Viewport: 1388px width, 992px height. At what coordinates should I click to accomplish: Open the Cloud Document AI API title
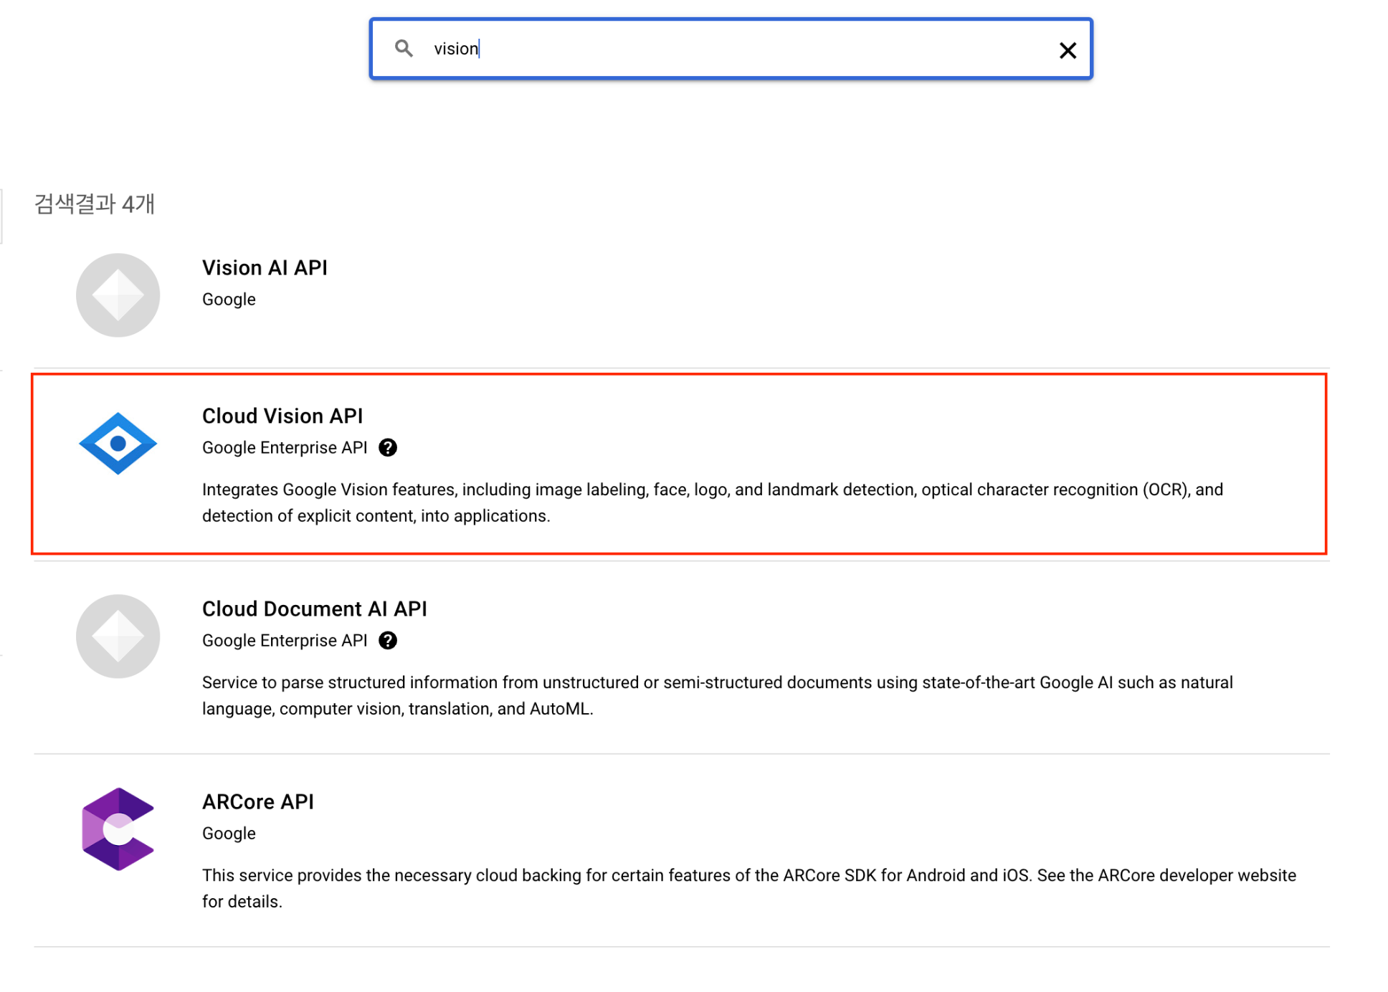(x=313, y=609)
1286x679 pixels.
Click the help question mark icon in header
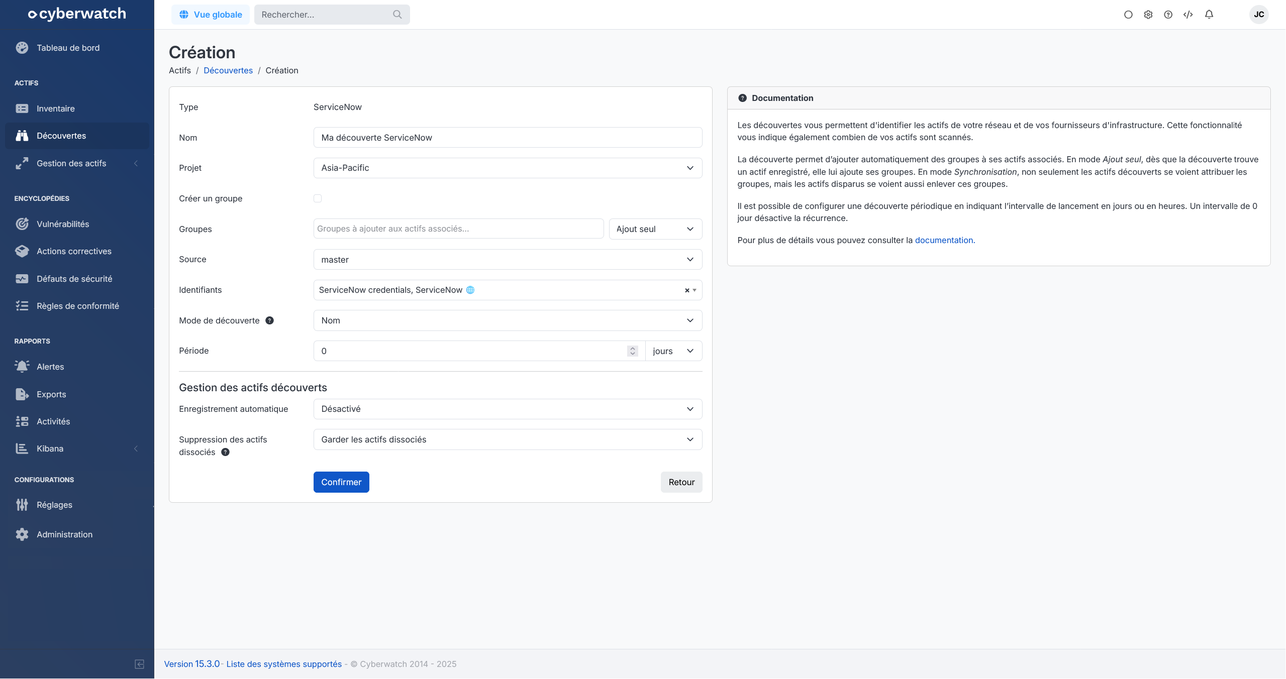pyautogui.click(x=1168, y=15)

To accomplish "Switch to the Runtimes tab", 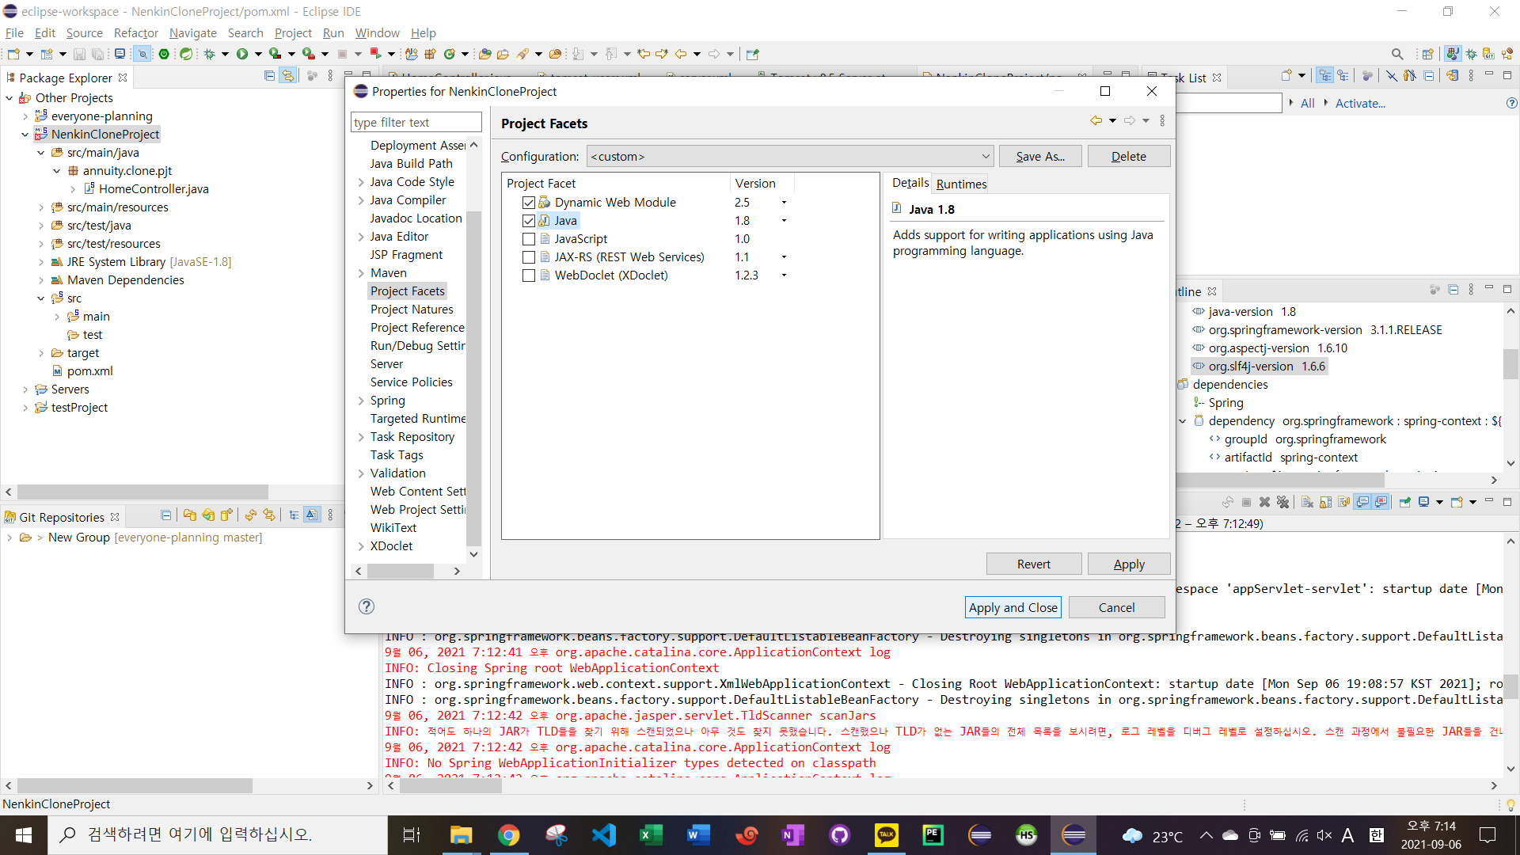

.....

### What is expected
In the copy, include every record exactly and no pictures.

### Response to this exercise
Viewport: 1388px width, 992px height. At what coordinates should I click to accomplish: Open the Cloud Document AI API title
(x=313, y=609)
1286x679 pixels.
Click the help question mark icon in header
pyautogui.click(x=1168, y=15)

To accomplish "Switch to the Runtimes tab", 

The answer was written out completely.